— start of Quoted text —

In any event, most investors will gravitate towards penny stocks because they are cheap and they can say they own 1,000 or 10,000 shares of some company as opposed to saying they own only 5 shares of the right company.  I had to learn this lesson the hard way.  There were a few times where I bought a couple hundred shares of a penny stock at $3 per share and made about $500 when the stock climbed $1 or $2 per share.  However, those times were few and far between.  Then, I learned how owning a few shares of the right stocks could make me twice as much as I could make with penny stocks.  Penny stocks typically do not see the gains that more expensive stocks see because stock price is a reflection of company performance.  When a company has a strong balance sheet, a great product, strong sales, and a noticeable market share in their respective market, the stock price will reflect that.  When you see a successful company go public - an initial public offering, or IPO - their stock does not debut on the stock market as a penny stock.  The stock enters above the $5 penny stock threshold - usually in the $14 to $24 range because the company is strong; thus, the market capitalization is going to reflect that.  Penny stocks are penny stocks because of performance, and investing in these stocks for rookie investors is not a move that I would recommend.  I would suggest picking up a few shares of a great stock as opposed to picking up a ton of shares of a penny stock.

Market Timing

As I have talked about with emotional investing, trying to time the market is an equally pervasive mistake that a lot of rookie investors make.  Market timing occurs when investors try to predict when the market is going to fall or rise; consequently, they base their trades around timing anticipated dips and rises in the market.  Again, during the first few years of investing in the market, I was habitually guilty of trying to time the market.  I also failed about 90+ percent of the time when I tried to time the market, which resulted in me losing money as opposed to making money.

— end of Quoted text —
— start of Collected data —

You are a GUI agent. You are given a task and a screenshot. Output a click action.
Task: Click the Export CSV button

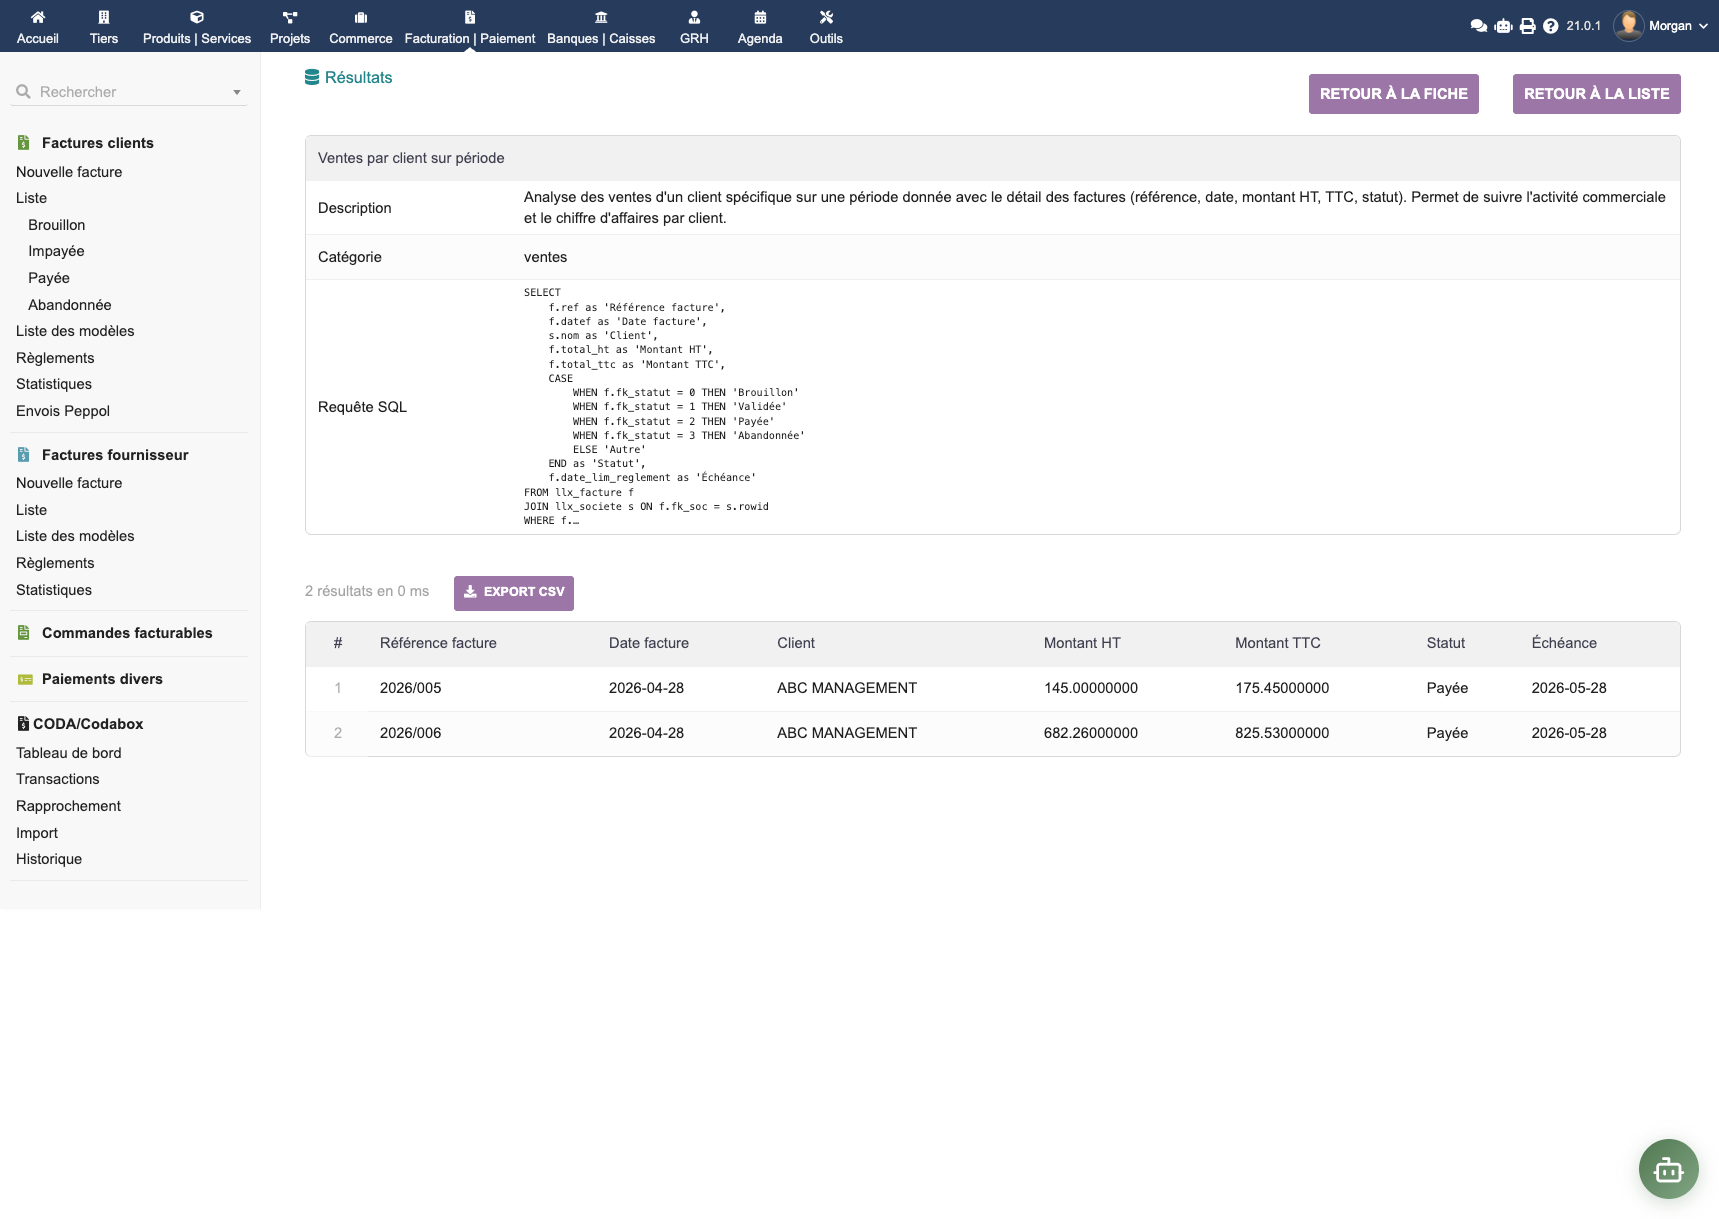tap(514, 592)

— end of Collected data —

### What you have to do
For the passage on penny stocks and market timing, decide whether each statement agrees with it, and support each yes or no with the deciding words quoted exactly: (a) A successful company's stock usually enters the market in the $14 to $24 range. (b) The author's attempts to time the market succeeded most of the time. (c) The author recommends penny stocks to rookie investors.

### Correct output
(a) Yes: "The stock enters above the $5 penny stock threshold - usually in the $14 to $24 range because the company is strong"
(b) No: "I also failed about 90+ percent of the time when I tried to time the market"
(c) No: "investing in these stocks for rookie investors is not a move that I would recommend"